» Stated problem: Retype the forum thread below, beginning at the words "## sigma1914" and stopping after "Pac12. Bigger fail.".

» Text:
● ● ● ●

Fingers crossed that HD shows up next weekend.


----------



## Jim5506

For SD it really does not look all that bad.


----------



## phrelin

pmjones said:


> Awesome awesome news.
> 
> Hey, we won! I'm the original thread starter. Do I get some sort of fruit basket?


Sure. Here you go: :grin:


----------



## Stewart Vernon

That's a pretty good looking fruit basket... now I'm hungry!


----------



## insimbi

Sorry if it's been posted already, but will 413 and the other channels be in HD soon?


----------



## JoeTheDragon

Stewart Vernon said:


> This article (if accurate) might answer some questions, while raising others...
> 
> http://www.pacifictakes.com/2012/9/...standard-definition-channel-413-online-stream
> 
> "_Only the Pac-12 National Network will be carried, with the remainder of the content available on overflow channels._"
> 
> "_The regional channels will be available online via Pac-12 Now at a later date after the Pac-12 and Dish get everything installed in an orderly fashion._"
> 
> "_There could be one piece of bad news: If the original uplink was true, channel 413 was meant for standard definition ... However, it seems like the hope in the Pac-12 offices is that high-definition will be available soon, if not today._"
> 
> So... it would seem like the national channel full-time, plus some part-time feeds for overflow games (presumably for football and maybe even basketball unlike the Big Ten deal).


Big never used the overflow for basketball and never planed for it (at network launch cable systems did not have the bandwidth for the alt basketball feeds so they never planed to have them)


----------



## Art7220

No I don't think they will be HD. And only one Fresno State game? Big Fail, don't expect this to last.

No FTA, we'll be paying for it though.


----------



## sigma1914

Art7220 said:


> No I don't think they will be HD. And only one Fresno State game? Big Fail, don't expect this to last.
> 
> No FTA, we'll be paying for it though.


Fresno State isn't in the Pac12. Bigger fail.


----------



## Stewart Vernon

Art7220 said:


> No I don't think they will be HD. And only one Fresno State game? Big Fail, don't expect this to last.
> 
> No FTA, we'll be paying for it though.


If you've been researching... you would also see that the PAC-12 stated on their site (can't remember if it was Facebook or their main Web site) that Dish wanted to get the SD feeds up in time for Saturday's games because that's all they could get up in the ~12 hours they had once the deal was signed.

● ● ● ●

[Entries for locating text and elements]
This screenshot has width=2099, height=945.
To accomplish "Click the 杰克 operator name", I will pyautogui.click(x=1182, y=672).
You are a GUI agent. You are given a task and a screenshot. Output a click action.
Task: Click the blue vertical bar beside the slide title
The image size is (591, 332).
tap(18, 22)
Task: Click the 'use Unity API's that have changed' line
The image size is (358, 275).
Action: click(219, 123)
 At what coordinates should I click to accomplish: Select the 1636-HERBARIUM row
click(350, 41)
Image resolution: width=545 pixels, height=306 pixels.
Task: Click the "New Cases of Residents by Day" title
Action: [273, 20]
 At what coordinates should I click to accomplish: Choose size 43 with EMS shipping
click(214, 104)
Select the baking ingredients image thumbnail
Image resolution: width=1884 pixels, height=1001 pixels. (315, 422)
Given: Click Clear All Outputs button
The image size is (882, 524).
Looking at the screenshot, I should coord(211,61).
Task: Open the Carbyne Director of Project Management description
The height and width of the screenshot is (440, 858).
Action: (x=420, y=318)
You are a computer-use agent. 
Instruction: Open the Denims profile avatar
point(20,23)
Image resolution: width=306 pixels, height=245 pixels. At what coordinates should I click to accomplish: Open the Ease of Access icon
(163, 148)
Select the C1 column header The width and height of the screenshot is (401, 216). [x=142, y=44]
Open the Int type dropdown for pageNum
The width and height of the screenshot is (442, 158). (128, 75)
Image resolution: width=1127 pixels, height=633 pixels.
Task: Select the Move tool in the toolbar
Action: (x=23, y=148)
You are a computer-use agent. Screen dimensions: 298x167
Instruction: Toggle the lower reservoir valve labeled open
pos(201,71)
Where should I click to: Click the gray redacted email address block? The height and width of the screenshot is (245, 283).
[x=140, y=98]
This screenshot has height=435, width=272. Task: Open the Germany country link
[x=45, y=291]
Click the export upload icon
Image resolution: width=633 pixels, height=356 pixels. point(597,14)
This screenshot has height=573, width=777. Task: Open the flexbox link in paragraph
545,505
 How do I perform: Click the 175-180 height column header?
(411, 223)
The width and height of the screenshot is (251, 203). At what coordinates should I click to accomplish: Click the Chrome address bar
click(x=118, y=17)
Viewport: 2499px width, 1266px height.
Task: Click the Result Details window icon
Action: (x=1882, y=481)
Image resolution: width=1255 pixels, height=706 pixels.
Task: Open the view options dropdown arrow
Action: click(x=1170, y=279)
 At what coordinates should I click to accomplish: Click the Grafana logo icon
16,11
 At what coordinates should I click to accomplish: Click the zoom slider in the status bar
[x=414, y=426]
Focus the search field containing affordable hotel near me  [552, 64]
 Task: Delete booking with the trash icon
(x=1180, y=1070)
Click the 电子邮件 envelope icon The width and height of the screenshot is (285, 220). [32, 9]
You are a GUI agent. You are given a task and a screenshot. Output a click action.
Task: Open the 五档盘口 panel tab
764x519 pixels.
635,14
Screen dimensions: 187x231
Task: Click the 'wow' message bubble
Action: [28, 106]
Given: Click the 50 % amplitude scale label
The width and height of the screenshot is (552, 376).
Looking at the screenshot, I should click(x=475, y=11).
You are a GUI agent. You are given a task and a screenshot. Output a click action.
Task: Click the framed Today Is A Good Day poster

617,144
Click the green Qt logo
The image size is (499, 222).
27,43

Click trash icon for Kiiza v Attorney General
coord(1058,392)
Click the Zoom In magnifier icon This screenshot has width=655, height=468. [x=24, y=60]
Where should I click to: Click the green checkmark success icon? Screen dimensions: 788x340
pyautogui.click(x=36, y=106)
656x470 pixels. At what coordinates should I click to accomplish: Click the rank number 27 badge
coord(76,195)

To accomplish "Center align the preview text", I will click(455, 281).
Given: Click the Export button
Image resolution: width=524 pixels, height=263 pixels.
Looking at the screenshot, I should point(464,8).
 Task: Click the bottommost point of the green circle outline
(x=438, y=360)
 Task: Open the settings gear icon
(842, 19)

● ● ● ●

» Final result:
## sigma1914

Art7220 said:


> No I don't think they will be HD. And only one Fresno State game? Big Fail, don't expect this to last.
> 
> No FTA, we'll be paying for it though.


Fresno State isn't in the Pac12. Bigger fail.